ON FRIDAY, the London Evening Standard gloated over the downfall of Peter Mandelson. What would he do next, it asked? He'd spent all his life gathering oily skills and now had "nobody to give them to apart from the lowlife scum of Hartlepool".
This obsessively London-centred paper has a silly view of the North-East, and may not be worth responding to. Apart from Hartlepool's evening paper, The Mail, no one took much notice.
Indeed, The Mail had better stories of its own, especially its exclusive from Mr Mandelson that he was going to stay and fight the next election.
That he had given his local newspaper this exclusive and that he turned up in the town to talk to his local party officials suggested to me that Mr Mandelson was back on the right track.
But then he disappeared, with not a word to other local journalists and not even a cheery wave to a few of the voters he expects to keep him in a job come May. Hartlepool should be his safe haven in times of trouble, yet his fleeting appearance made it look like another rock onto which the storm had driven him.
He reappeared on Sunday, in the Sunday Times - hardly a paper that counts for much in Hartlepool - mounting a vigorous defence of himself and setting himself at odds with Tony Blair and Jack Straw.
I couldn't work out his strategy. One minute he was portraying himself as the poor, helpless victim of a game that was above his head; the next he was coming out fighting, the defiant hero taking on the establishment.
And then his friend, the author Robert Harris, emerged saying how Mr Mandelson had been brow-beaten into resigning. If Mr Harris was speaking without Mr Mandelson's authority, he was no friend; if he was speaking with Mr Mandelson's say-so, why wasn't Mr Mandelson talking direct?
But what amazed me most about this Mandelson offensive was that it was all about himself, defending his own position, clearing his own reputation.
There was not a word about Hartlepool, and yet, now friendless in the wicked world of politics, he needs the people of Hartlepool more than ever before.
Now he has no Cabinet seat and no national platform, he must have the voters of Hartlepool on his side. No politician should ever forget - no matter how important he becomes - that without his constituents, that without the people he is supposed to represent, he is nothing.
And yet there was Mr Mandelson and his "friends" defending himself in London while Hartlepool was being sneered at.
Image is important to a town like Hartlepool. It has made vast strides since I went there as a policeman in 1994 - just look at Church Street! Image interests outside investors who bring money and jobs and improve the town's quality of life.

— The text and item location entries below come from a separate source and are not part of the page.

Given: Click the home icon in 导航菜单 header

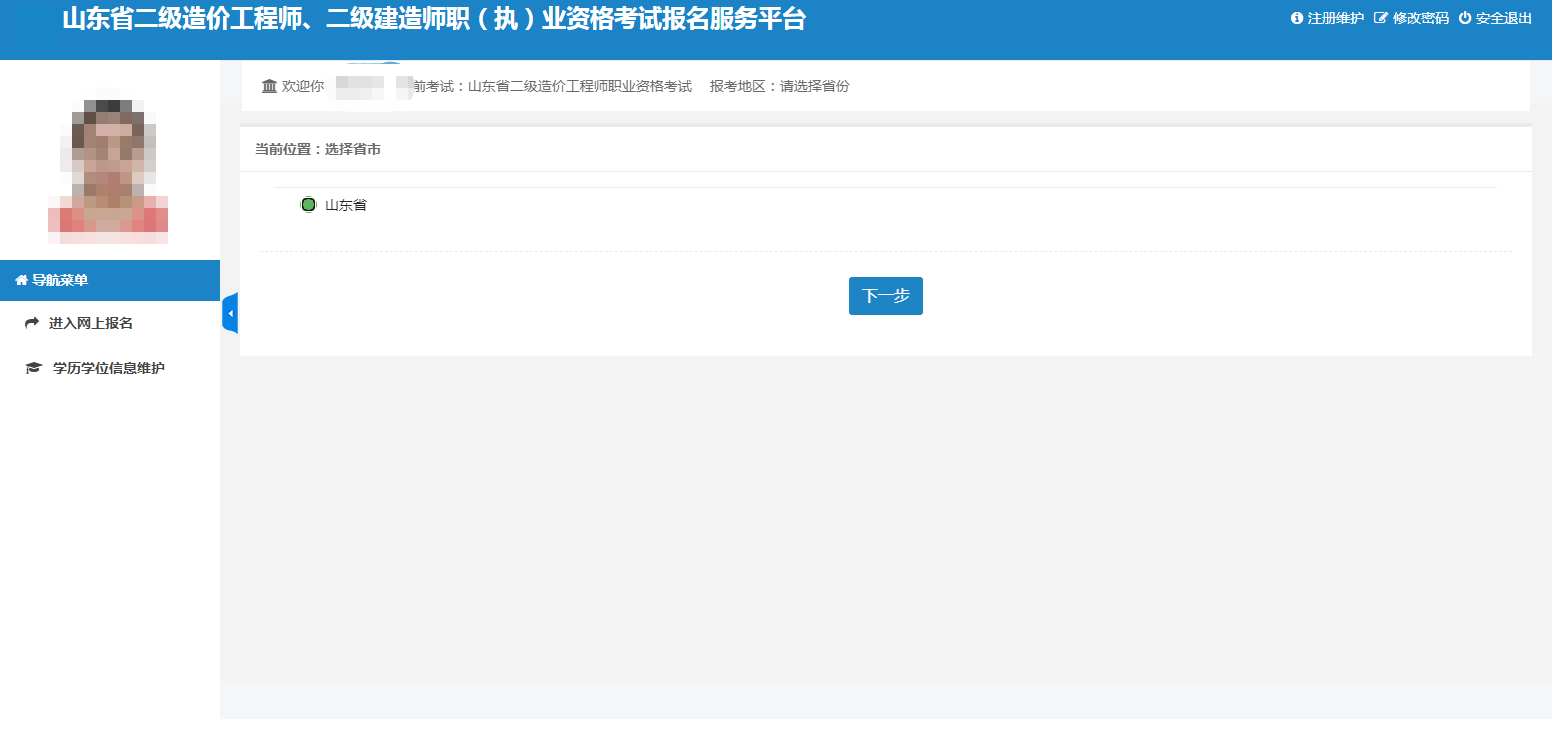Looking at the screenshot, I should click(21, 281).
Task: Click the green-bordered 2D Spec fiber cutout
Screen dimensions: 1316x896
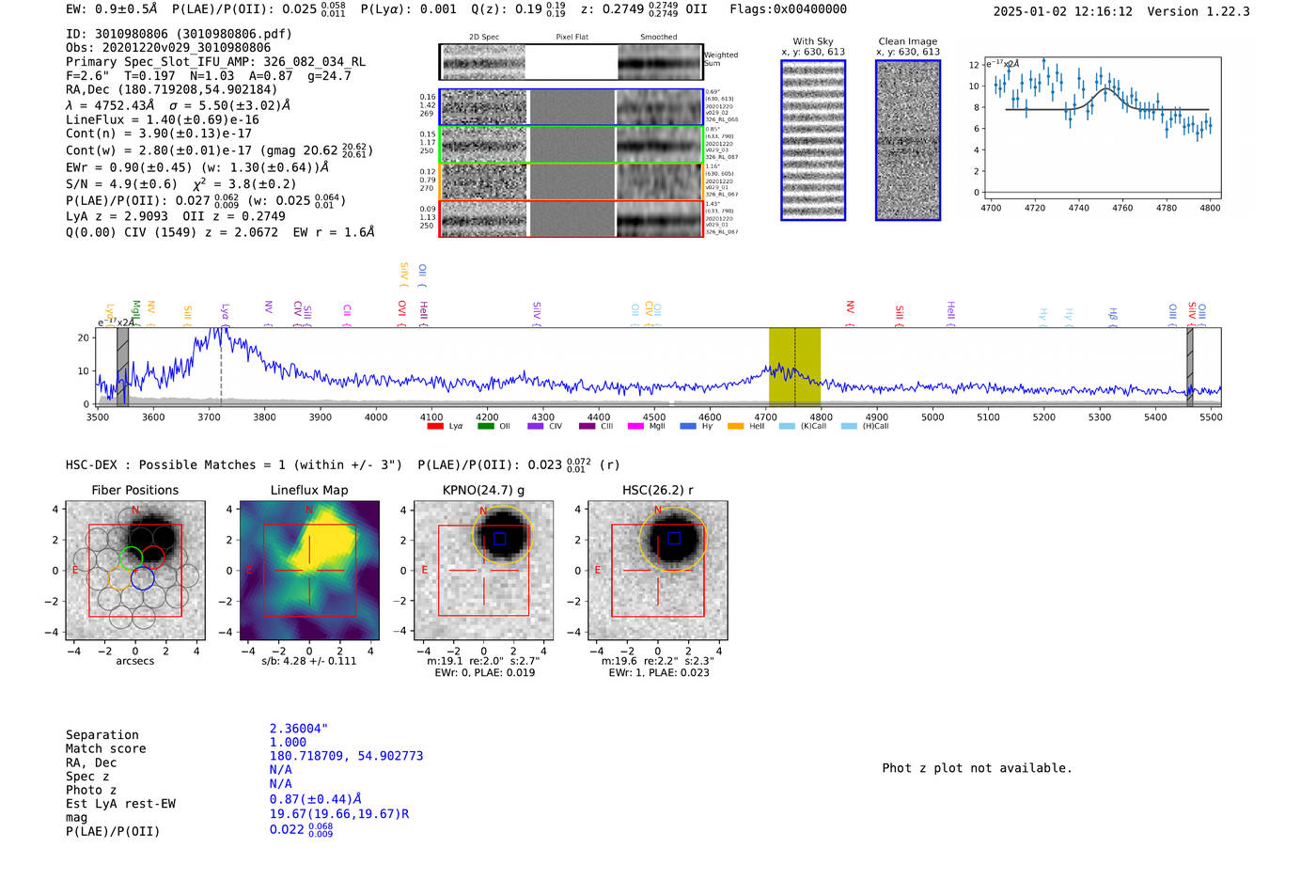Action: click(484, 145)
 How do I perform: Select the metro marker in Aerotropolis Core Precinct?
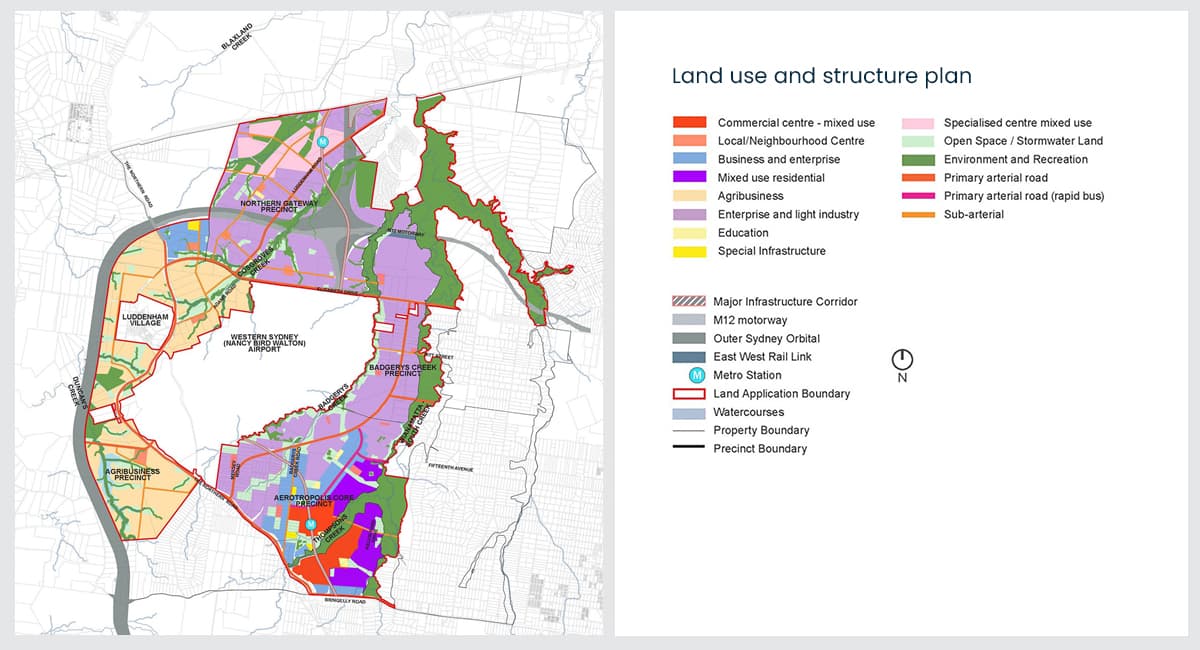point(311,524)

But Hartlepool's reputation has not been enhanced by the downfall of its MP - and that may be why the newspapers found it hard last week to find a Hartlepudlian with a kind word to say about him.
With the election looming, Mr Mandelson has to re-connect with his electorate. While fancy national topics like the euro, Northern Ireland and the Dome are important, his voters are just as worried about the quality of their day-to-day lives.
Mr Mandelson now has a duty to the public of Hartlepool. He is their MP. He can defend his own reputation if he wishes, but he has a duty to defend Hartlepool's reputation and to stand up for the interests of its people.
In last week's column I defended Mr Mandelson, but I find it increasingly difficult to stand by and watch the town's name dragged through the mud with his.